I say “Duck You” to extremity. Like my kid’s toys, if a little squeaking results from a whole lot of fun (within reason) then I am okay.
Is your child affected by video games of any kind? I would love to know.
Come check me out over at the New Jersey Center for Tourette Syndrome where this column is syndicated. Lots of awesome parents over there and kids who write about all things tic related!

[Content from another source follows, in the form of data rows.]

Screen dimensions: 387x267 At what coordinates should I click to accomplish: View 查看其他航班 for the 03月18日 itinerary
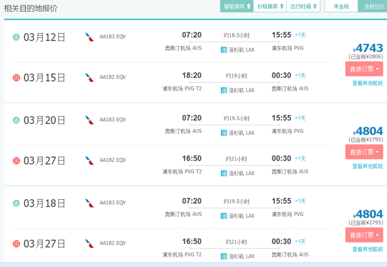click(367, 249)
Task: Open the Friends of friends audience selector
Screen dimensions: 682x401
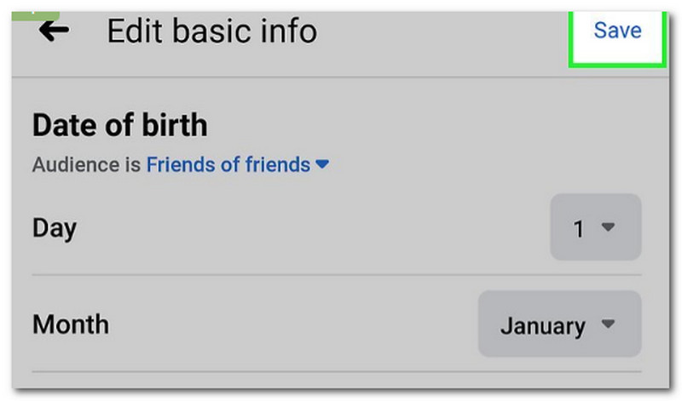Action: (228, 164)
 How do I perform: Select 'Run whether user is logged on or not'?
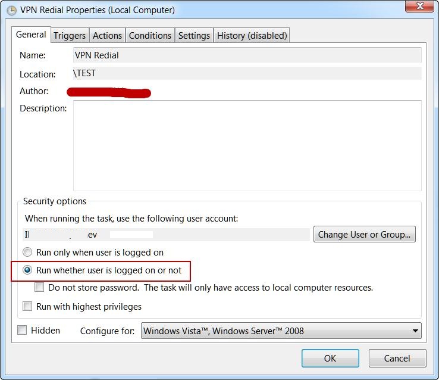point(27,270)
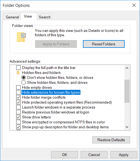Click the scroll down arrow in Advanced settings
The height and width of the screenshot is (161, 140).
(x=127, y=127)
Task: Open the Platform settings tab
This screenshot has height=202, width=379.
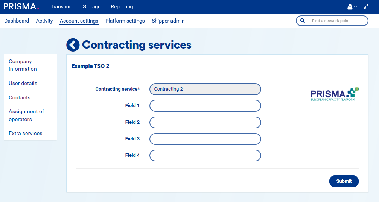Action: (x=125, y=21)
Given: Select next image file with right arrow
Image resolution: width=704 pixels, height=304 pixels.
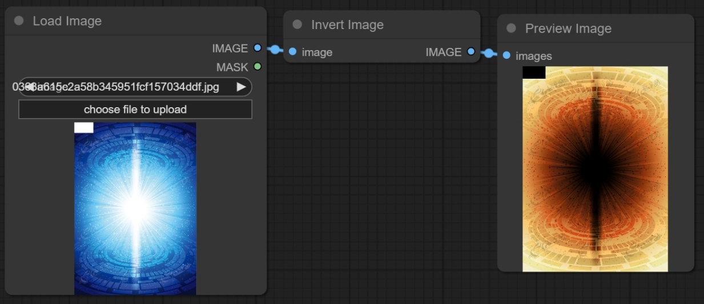Looking at the screenshot, I should (242, 87).
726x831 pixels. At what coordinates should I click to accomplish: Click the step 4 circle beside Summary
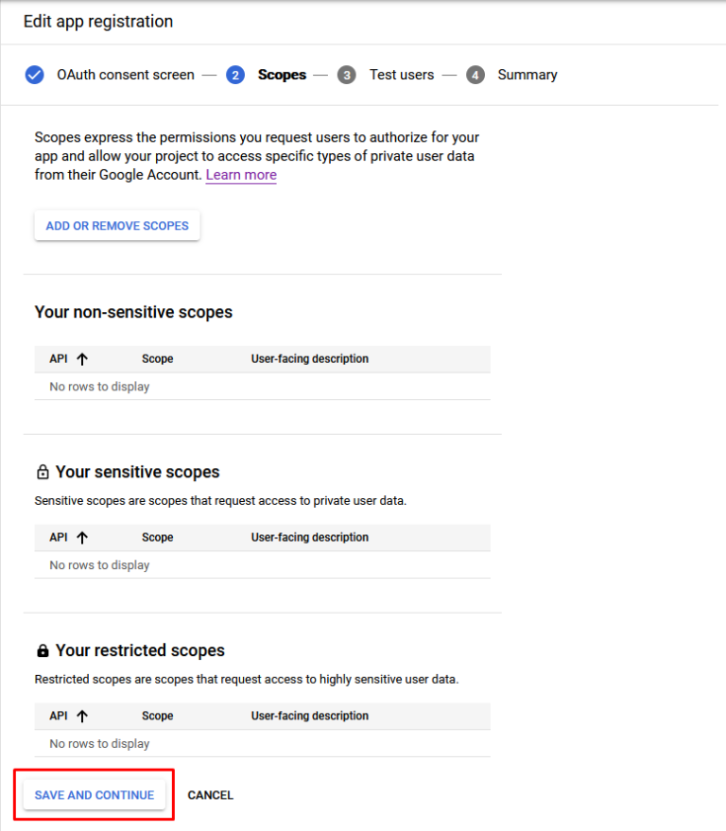[x=475, y=75]
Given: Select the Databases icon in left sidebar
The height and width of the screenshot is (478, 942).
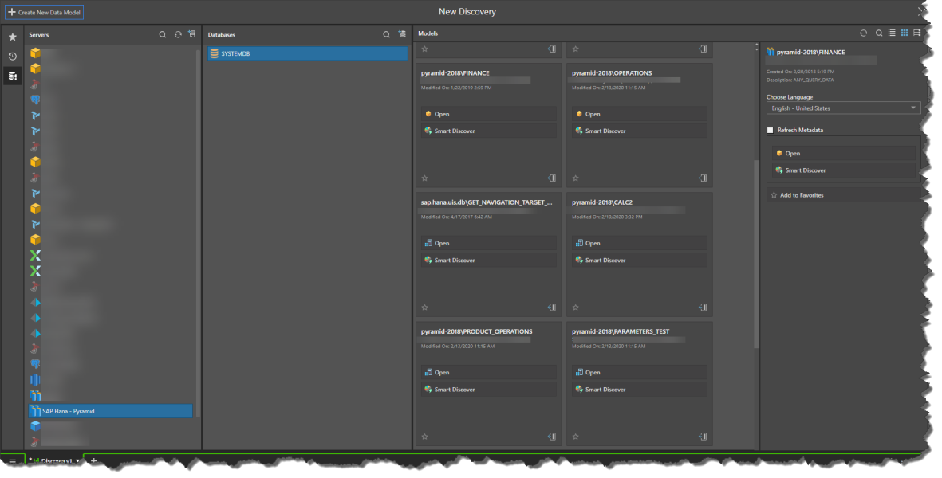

* Photo on top taken of Miss L, Pip and Stink doing their signature “lice hug!” (They can be social as they want, but I can’t go through the Lice Fiasco of 2010 EVER AGAIN, nor can my husband. I think he’d rather pay the “Lice Fairy” another $200 to sit in our beat up kitchen and pull nits than hear me ruminate for hours about if RIT – the hair chemicals sold at Rite Aid and other fine over the counter establishments – does or does not induce throat clears or head nods. Who can blame him? Check out the kids. They could be cast in a Tim Burton movie!)

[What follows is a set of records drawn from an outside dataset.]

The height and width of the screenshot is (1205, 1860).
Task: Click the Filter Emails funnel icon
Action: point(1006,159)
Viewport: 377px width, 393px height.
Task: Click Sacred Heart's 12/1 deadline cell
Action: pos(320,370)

OH the video games. If he plays more than 15 minutes every 2 hours (about an hour a day) it’s like he’s got the DTs. And coincidentally overheard someone I work with talking about her nephew who gets a jack nicholson joker grimace when he plays too much (a kid that DOESN’T have tics otherwise). Video games are our main trigger. The next biggest are a few foods – mainly food coloring, and chocolate. Anything else, including the usual triggers like chlorine and chemical smells, nada.

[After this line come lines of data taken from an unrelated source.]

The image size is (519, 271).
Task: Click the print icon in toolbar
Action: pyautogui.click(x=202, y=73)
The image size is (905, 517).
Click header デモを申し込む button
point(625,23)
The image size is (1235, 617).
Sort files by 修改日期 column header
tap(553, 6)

Video games sometimes make my son tic (usually when it’s something new and exciting), but they don’t continue afterwards any more than if he were going to be ticcing anyway.
Off-topic, but have you heard of this doctor/website:
http://www.lifesatwitch.com/askdunc.html
I ran across it on a random search the other day, but didn’t have time to poke around much. I’m curious about his book, but I need to research it a little more. This is the sort of thing I was mentioning in my other reply to your paid website post. Two years ago I would spent half the night reading his entire website and dropped my check or money order in dollars Canadian into the box before the morning light. Now, not so much.
I keep my sons video game playing to “after the homework is done” and make sure he intermixes it with outside, but lately I haven’t stopped him as much as I should. The fact is; his tics are gentler when he’s focused on driving that Mariokart through the track. It seems to settle him down.